▶ PROBLEM
Pull out every row below that contains the string "Task", and copy each such row in full. Case counts.

▶ EXTRACTED DATA
* * * * * * *
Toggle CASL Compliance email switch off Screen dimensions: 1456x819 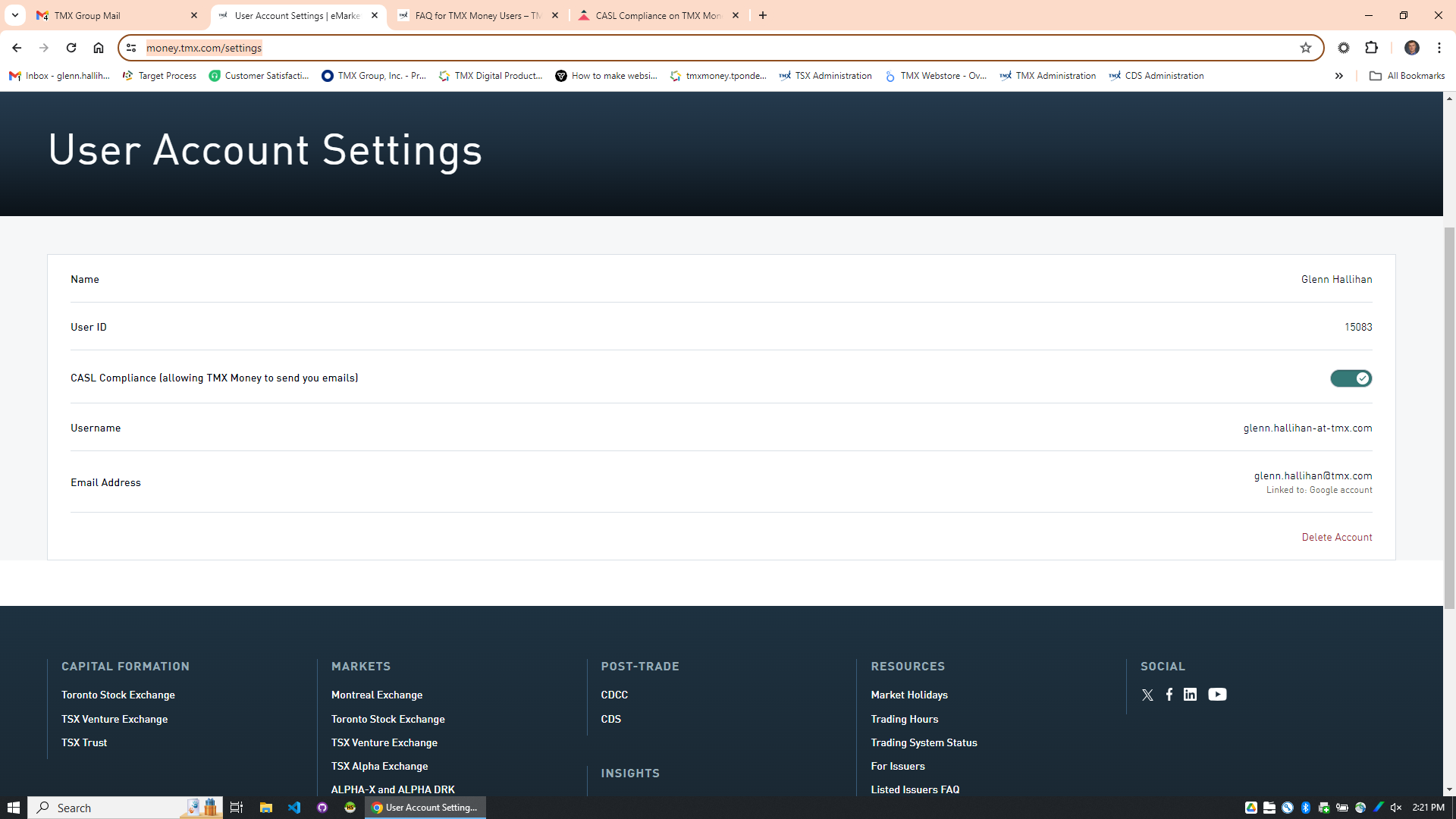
* * * * * * *
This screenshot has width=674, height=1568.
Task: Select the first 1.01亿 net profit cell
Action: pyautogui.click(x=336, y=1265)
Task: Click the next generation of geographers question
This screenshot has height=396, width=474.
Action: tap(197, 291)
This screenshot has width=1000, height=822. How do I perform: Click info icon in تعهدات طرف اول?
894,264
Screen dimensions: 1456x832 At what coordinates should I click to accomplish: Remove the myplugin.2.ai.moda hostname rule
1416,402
* * * * * * *
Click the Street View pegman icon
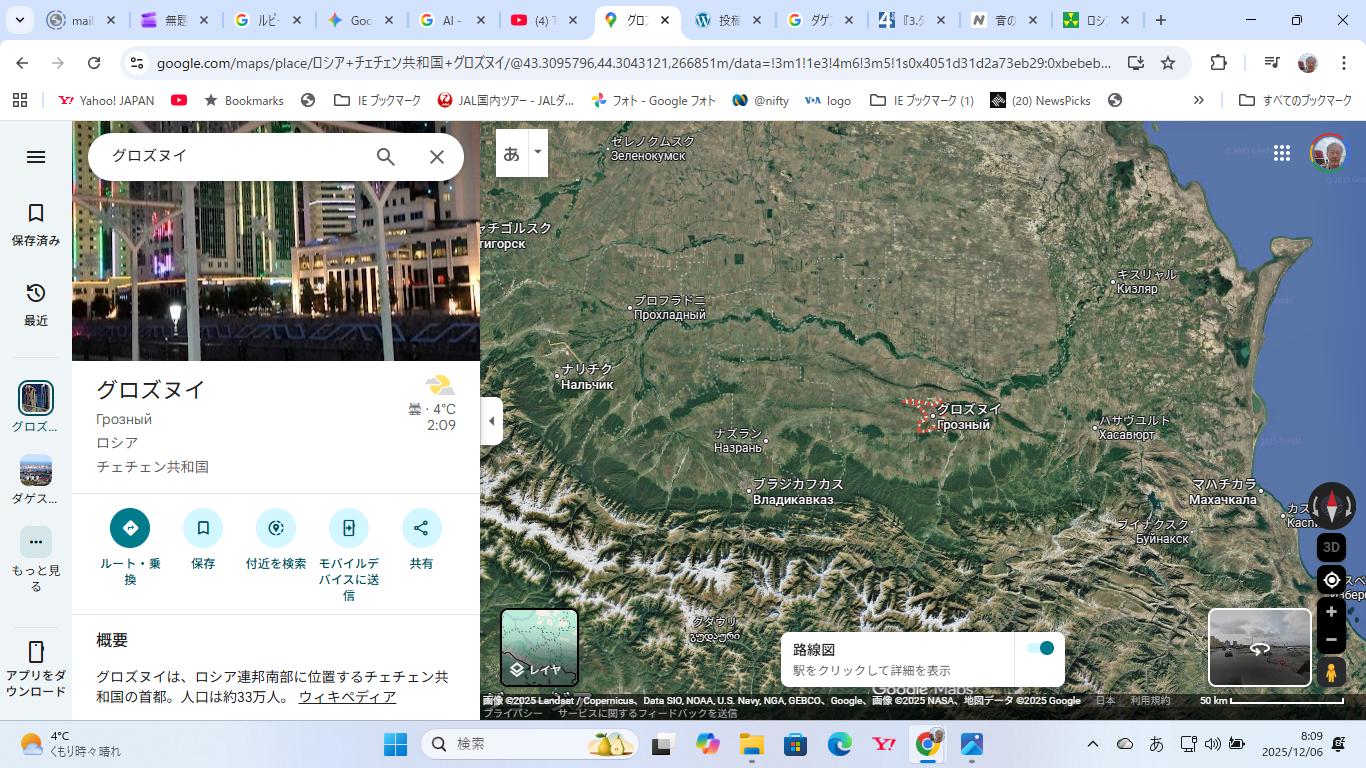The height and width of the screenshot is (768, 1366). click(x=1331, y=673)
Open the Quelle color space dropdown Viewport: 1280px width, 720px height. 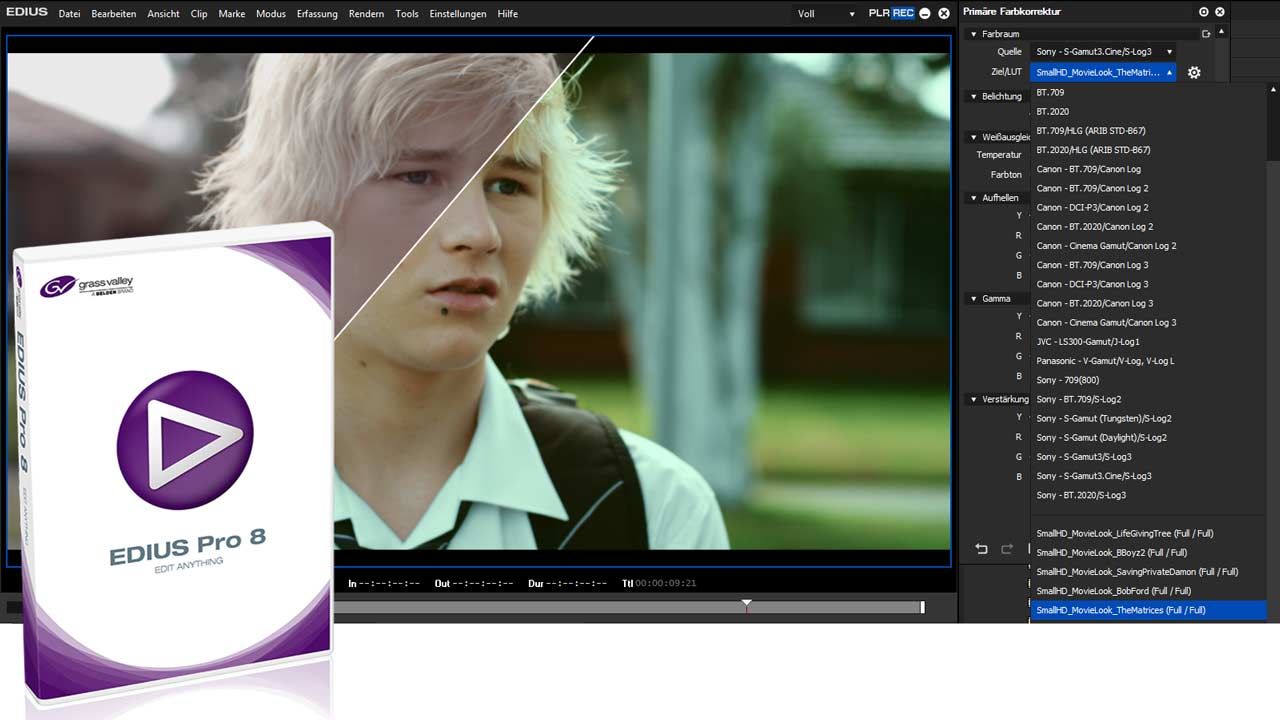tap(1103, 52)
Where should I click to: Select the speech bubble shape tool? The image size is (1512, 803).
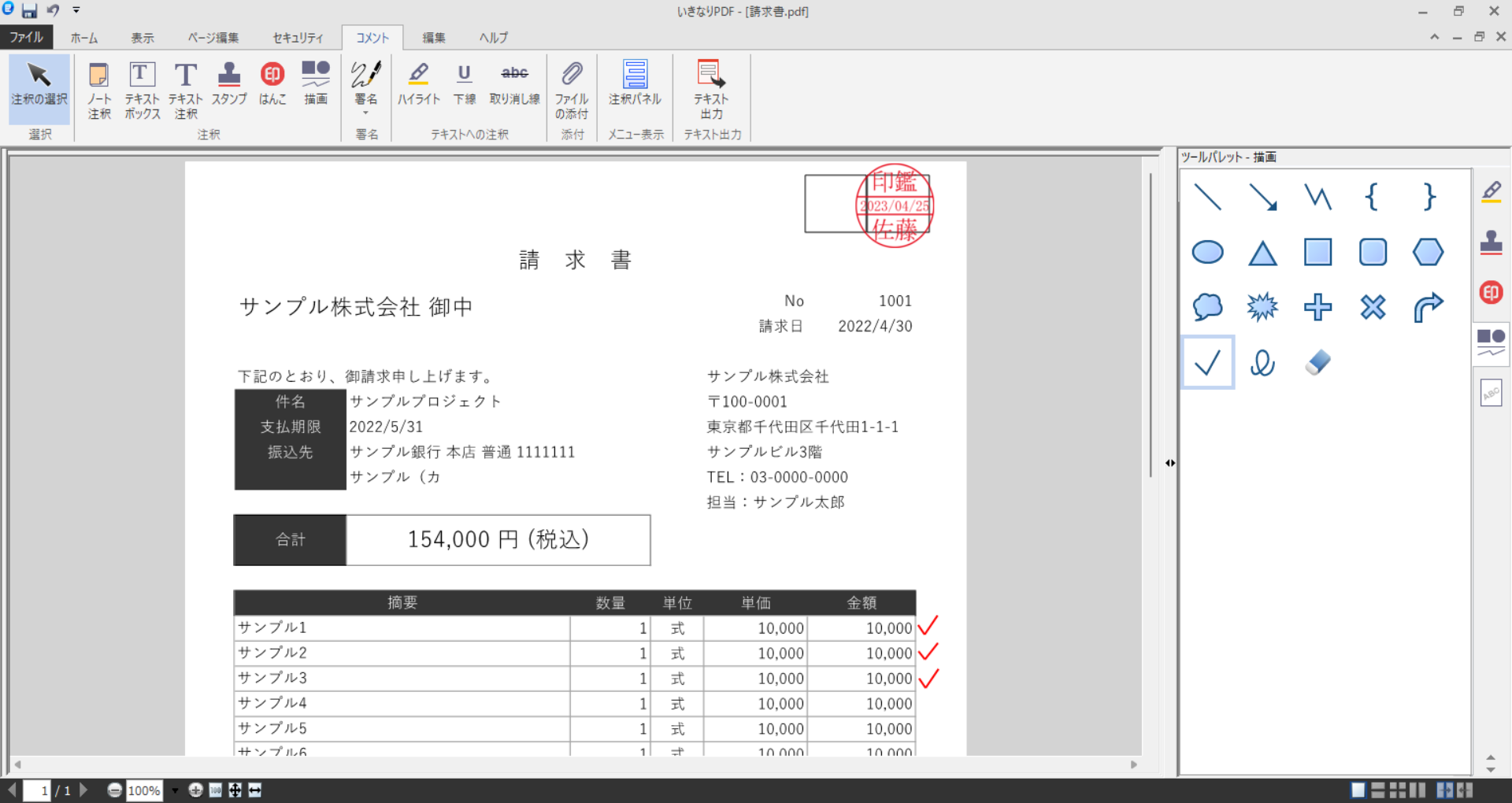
* * * * * * *
▶ SOLUTION TO THE PROBLEM
Task: Select the first 1.01亿 net profit cell
Task: Click the next generation of geographers question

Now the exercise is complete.